Georges Brassens aurait eu cent ans ce 22 octobre. C'est l'occasion de revenir sur l'intemporel « style Brassens » : un authentique parlé-chanté, un texte à l'accent provocateur associé à l'exigence d'une belle langue, un art de la dissonance et de la transgression.
Alain Bashung
Le centième anniversaire de la naissance de Georges Brassens est l’occasion de célébrer une figure puissante et singulière de la chanson française : comme celle de ses pairs, Brel, Ferrat, Ferré, pour ne citer qu’eux, elle aura résisté aux différentes métamorphoses1qui ont scandé le paysage musical de ce genre dit mineur, depuis la chanson à texte des lendemains de la deuxième guerre, qu’elle aura magnifiquement illustrée, jusqu’à aujourd’hui où reprises et revisitations diverses, devenues elles-mêmes un nouveau genre, continuent de lui assurer une belle vitalité. D’où vient alors ce sentiment d’insatisfaction, voire de malaise, comme si Brassens continuait à la fois d’exister dans la mémoire nationale, celle en particulier qui peut encore revendiquer avec le chanteur une complicité générationnelle, directe ou indirecte, mais que nous n’étions plus en mesure d’en apprécier pleinement la précieuse, l’émouvante originalité ? Il y a certes ce constat que la voix de Brassens sur les ondes, ces dernières décennies, s’est faite de plus en plus rare – comme se font rares d’autres voix illustres de la chanson française, y compris contemporaines – mais avec Brassens, et c’est sur ce point que nous voudrions insister, nous héritons d’un répertoire de chansons dont l’essentielle singularité – verbe, musique, voix chez lui à l’unisson – risque de devenir difficilement audible, tant nous perdons l’habitude d’entendre une voix riche d’un amont textuel et musical, et surtout d’une voix « nue », dépouillée, à l’exception de la célèbre contrebasse et plus tardivement de la deuxième guitare, de toute orchestration instrumentale. Fort heureusement la postmodernité nous installe aussi dans un espace-temps, où le temps, justement, comme l’aurait dit Brassens, « ne fait rien à l’affaire » ; une modernité apte dès lors à accueillir les productions esthétiques les plus diverses, et donc à entretenir la séduction d’une voix que tant de tubes ont rendue célèbre dans le monde entier.

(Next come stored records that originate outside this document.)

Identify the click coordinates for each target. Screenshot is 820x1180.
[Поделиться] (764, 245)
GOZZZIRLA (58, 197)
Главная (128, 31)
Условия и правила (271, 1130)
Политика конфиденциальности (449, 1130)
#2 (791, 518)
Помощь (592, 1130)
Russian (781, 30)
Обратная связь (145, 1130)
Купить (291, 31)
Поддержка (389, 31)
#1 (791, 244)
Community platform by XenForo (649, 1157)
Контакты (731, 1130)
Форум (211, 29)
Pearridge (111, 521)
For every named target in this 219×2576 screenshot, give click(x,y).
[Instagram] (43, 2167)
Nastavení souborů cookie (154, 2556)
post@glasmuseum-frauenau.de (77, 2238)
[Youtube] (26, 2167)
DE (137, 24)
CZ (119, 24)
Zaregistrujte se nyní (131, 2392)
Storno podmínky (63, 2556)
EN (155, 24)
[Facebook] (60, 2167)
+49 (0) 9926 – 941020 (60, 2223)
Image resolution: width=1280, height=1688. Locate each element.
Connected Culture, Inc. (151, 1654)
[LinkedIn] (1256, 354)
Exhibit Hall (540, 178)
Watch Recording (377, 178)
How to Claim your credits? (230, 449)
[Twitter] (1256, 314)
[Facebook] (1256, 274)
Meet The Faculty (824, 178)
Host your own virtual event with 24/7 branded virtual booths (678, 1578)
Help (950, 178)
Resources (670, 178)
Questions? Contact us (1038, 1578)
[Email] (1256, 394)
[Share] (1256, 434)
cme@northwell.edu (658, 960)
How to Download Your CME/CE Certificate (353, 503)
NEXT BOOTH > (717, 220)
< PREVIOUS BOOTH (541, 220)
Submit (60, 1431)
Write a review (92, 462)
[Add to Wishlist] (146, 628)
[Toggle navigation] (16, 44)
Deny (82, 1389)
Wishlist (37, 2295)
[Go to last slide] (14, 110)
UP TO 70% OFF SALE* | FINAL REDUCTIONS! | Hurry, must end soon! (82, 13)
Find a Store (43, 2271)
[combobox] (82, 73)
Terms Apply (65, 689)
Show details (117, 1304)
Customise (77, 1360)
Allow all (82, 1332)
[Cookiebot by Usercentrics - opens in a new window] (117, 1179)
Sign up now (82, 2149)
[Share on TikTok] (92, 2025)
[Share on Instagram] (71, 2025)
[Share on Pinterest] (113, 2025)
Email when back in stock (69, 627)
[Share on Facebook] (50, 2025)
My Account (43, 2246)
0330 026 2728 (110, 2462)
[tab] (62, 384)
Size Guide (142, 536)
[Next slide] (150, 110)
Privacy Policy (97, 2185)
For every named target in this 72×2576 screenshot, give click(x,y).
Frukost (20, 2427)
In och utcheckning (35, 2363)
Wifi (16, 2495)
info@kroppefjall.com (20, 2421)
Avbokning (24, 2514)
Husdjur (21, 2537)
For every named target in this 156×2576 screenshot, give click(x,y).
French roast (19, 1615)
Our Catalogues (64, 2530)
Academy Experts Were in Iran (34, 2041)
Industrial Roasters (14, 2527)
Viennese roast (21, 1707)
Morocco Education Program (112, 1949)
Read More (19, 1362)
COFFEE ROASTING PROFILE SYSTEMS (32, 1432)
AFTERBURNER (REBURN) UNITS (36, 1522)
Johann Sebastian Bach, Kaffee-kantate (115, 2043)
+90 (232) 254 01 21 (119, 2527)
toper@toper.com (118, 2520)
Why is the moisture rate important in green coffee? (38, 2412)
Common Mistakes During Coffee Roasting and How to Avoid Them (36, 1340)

Ethos voyou et amour de la langue
Il y a d’abord ce beau paradoxe dans la chanson de Brassens d’une francité d’autant plus fièrement assumée qu’elle fait bon ménage avec celle de voix anciennes dont l’accent rebelle, de Villon – dont Brassens se disait volontiers le disciple – à Aragon, est peu suspect de pactiser avec une vision étroite de l’autorité linguistique. Brassens prend place dans ce cortège de figures littéraires, dont l’ethos voyou a toujours fait bon ménage avec l’exigence d’une belle langue, langue non pas de « puriste », mais riche d’une tradition culturelle. L’autodidacte passionné qu’il fut revendique volontiers un art de la dissonance – que l’on retrouve d’ailleurs dans le subtil décalage « jazzystique » de telle ou telle inflexion de la mélodie – qui fait se côtoyer Venus, Pénélope, Cythère, Cupidon, avec la « brave Margot » et la kyrielle des Mimi, Ninon, et autres grisettes qui peuplent Les amours d’antan. Comme font bon ménage aussi les lexiques savant et populaire, les registres paillard, voire gaulois (Gare au gorille, Hécatombe) et pastoral, bucolique (La chasse aux papillons, Le parapluie). Ce syncrétisme, fruit de la collaboration du polisson de la chanson avec l’humble troubadour, loin d’une réappropriation naïve du vieux patrimoine littéraire est celui d’un « primitif organisé2 ». Ce que les Français, et aussi bien les étrangers, saluent avec reconnaissance dans les chansons de Brassens, c’est ce respect et cet amour pour une langue française qui vient de loin, et qui reste étonnamment vivante et populaire. La Ronde des jurons est l’exemple même, jubilatoire, de la contribution de Brassens à ce « deuil des mots perdus » dont il trouvait urgent de réactiver la mémoire.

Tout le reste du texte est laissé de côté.